##### DATA FOR ANALYSIS #####

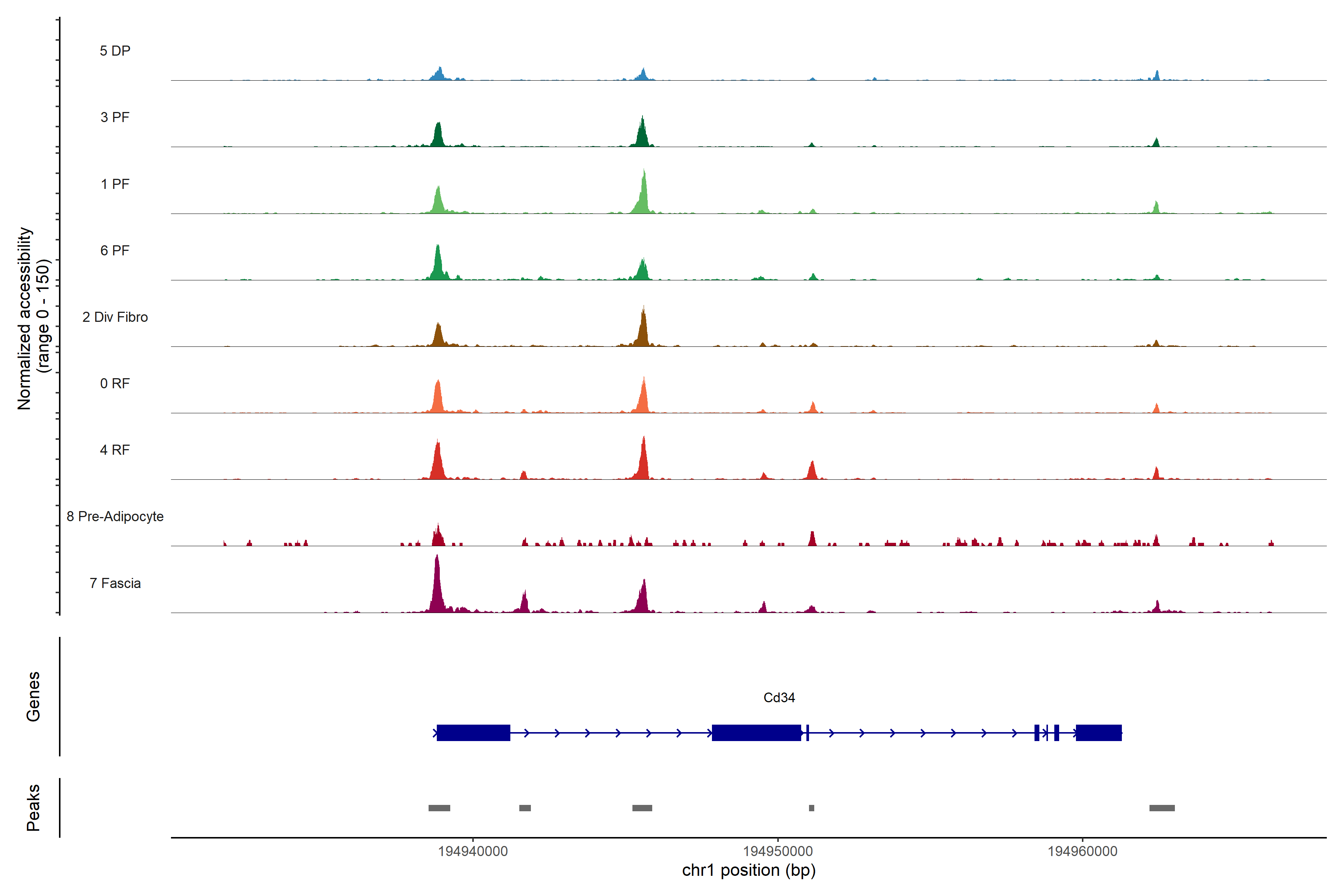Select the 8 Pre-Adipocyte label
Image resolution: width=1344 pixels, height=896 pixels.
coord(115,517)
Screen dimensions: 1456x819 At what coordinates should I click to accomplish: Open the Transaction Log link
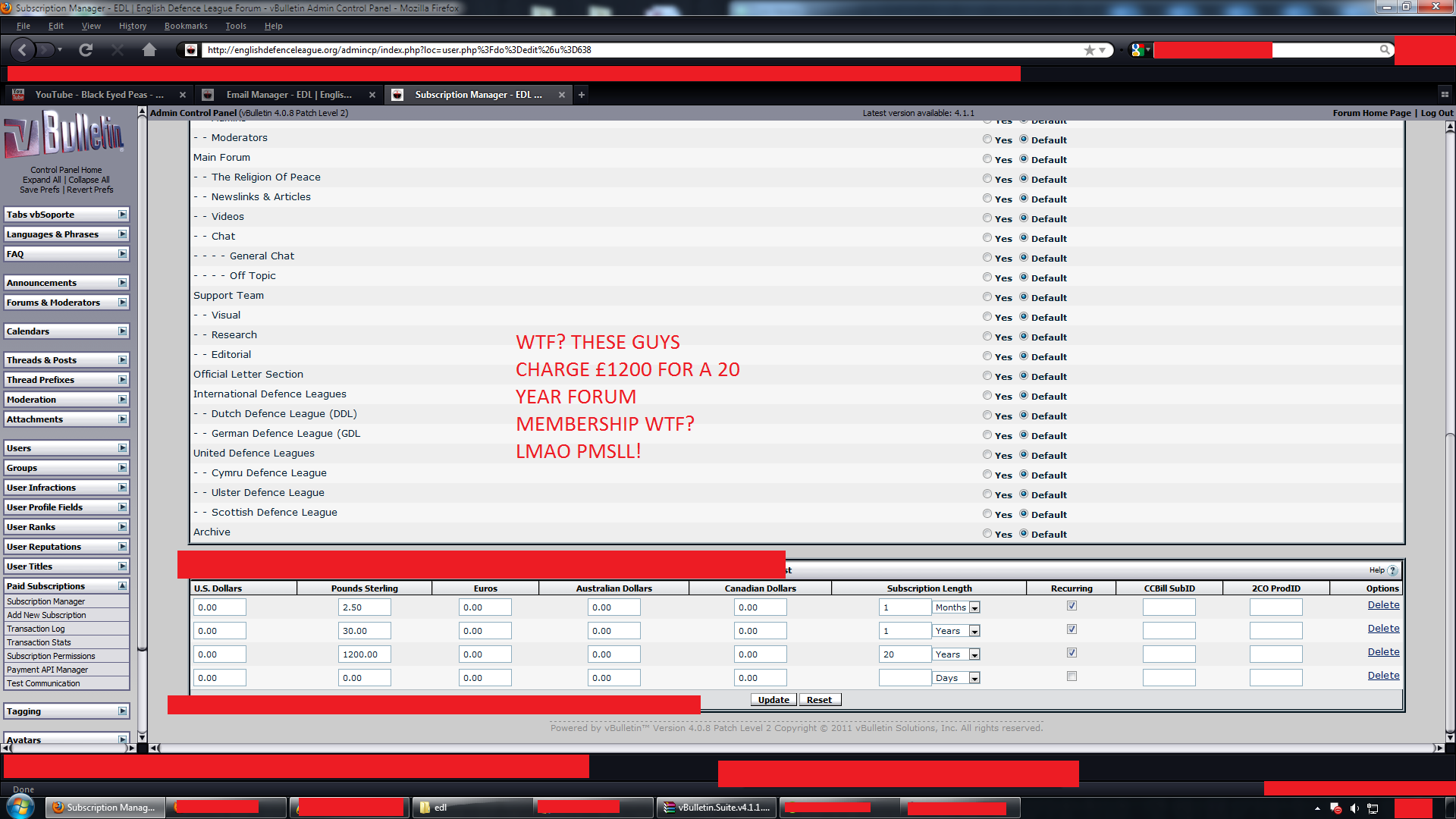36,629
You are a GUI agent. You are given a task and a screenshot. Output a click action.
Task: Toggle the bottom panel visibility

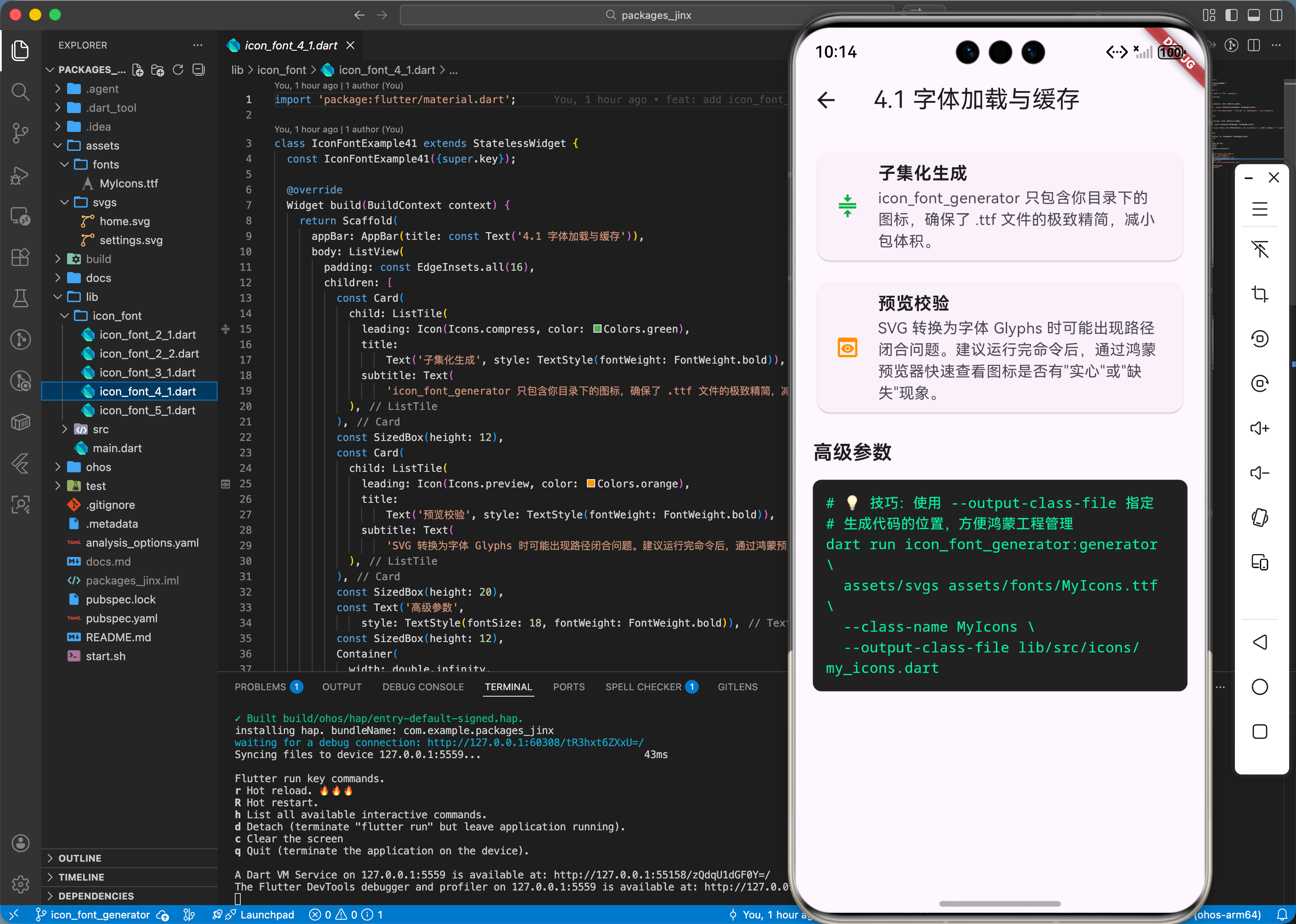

#####

→ **WORK TASK**
Restate, exactly as they appear, the line with "You are a GUI" and all the lines after it up to the end of the data above; images do not belong in the copy.

→ **ANSWER AREA**
You are a GUI agent. You are given a task and a screenshot. Output a click action.
Task: Toggle the bottom panel visibility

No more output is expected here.